Wetmore v. Rymer, 169 U.S. 115 (1898)
U.S. Supreme CourtWetmore v. Rymer, 169 U.S. 115 (1898)
Wetmore v. Rymer
Submitted November 1, 1897
Decided January 17, 1898
169 U.S. 115
In an action of ejectment the question whether the land in dispute is of sufficient value to give a circuit court jurisdiction is purely one of fact, and the statutes regulating jurisdiction leave the mode of trying such issues to the discretion of the trial judge.
Whether he elects to submit such issue to a jury, or to himself hear and determine it without the intervention of a jury, in either event the parties are not concluded by the judgment of the circuit court.
In this case, the question was passed upon by the court below on affidavits, and the judgment dismissing the action for want of jurisdiction is reviewable here.
A suit cannot properly be dismissed by a circuit court as not involving a controversy of an amount sufficient to come within its jurisdiction unless the facts, when made to appear on the record, create a legal certainty of that conclusion.
This was an action of ejectment, brought in the Circuit Court of the United States for the Eastern District of Tennessee to recover a tract of land in Polk County. The declaration alleged that the land was worth more than $2,000. The defendants disclaimed as to a portion of the
land and pleaded not guilty and the statute of limitations as to the remainder.
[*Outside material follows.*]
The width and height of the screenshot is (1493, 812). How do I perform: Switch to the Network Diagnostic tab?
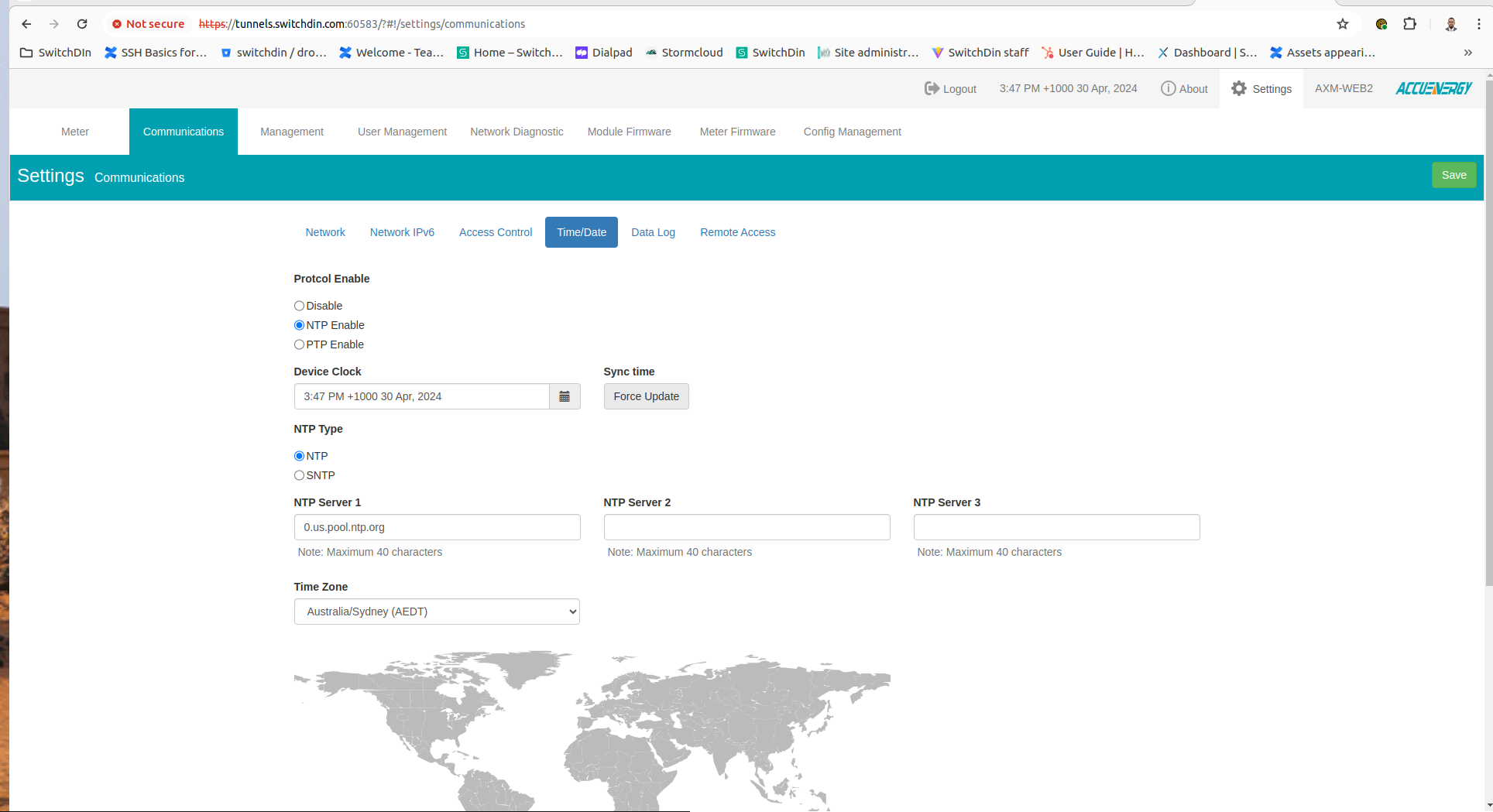click(x=517, y=132)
At the trial, after the plaintiffs' evidence was closed, the defendants moved the court to dismiss the plaintiffs' suit for want of jurisdiction, because it appeared that the matter in dispute did not exceed, exclusive of interest and costs, the sum or value of $2,000, but the court suspended action on this motion until the verdict of the jury should be rendered. The defendants then proceeded to introduce their evidence on the matters put in issue by the pleadings, and after argument of counsel and the charge of the court, the jury found a verdict in favor of the plaintiffs and assessed their damages for the detention of the premises at one dollar. Thereupon the court rendered judgment on the verdict, and a writ of possession and execution accordingly.
But immediately upon the rendition of the verdict and judgment, the court set them aside, entertained the defendants' motion to dismiss for want of jurisdiction, and gave leave to both parties to file affidavits showing the value of the land in controversy.
Upon consideration of the evidence heard on the trial, and of affidavits produced on behalf of the plaintiffs, the court, being of opinion that the value of the matter in dispute was less than $2,000, and that there was not a substantial controversy between the parties of sufficient value to be within the jurisdiction of the court, dismissed the suit for want of jurisdiction, and rendered judgment for costs against the plaintiffs. The plaintiffs excepted to this action of the court. A bill of exceptions was sealed, and a writ of error was allowed to this Court.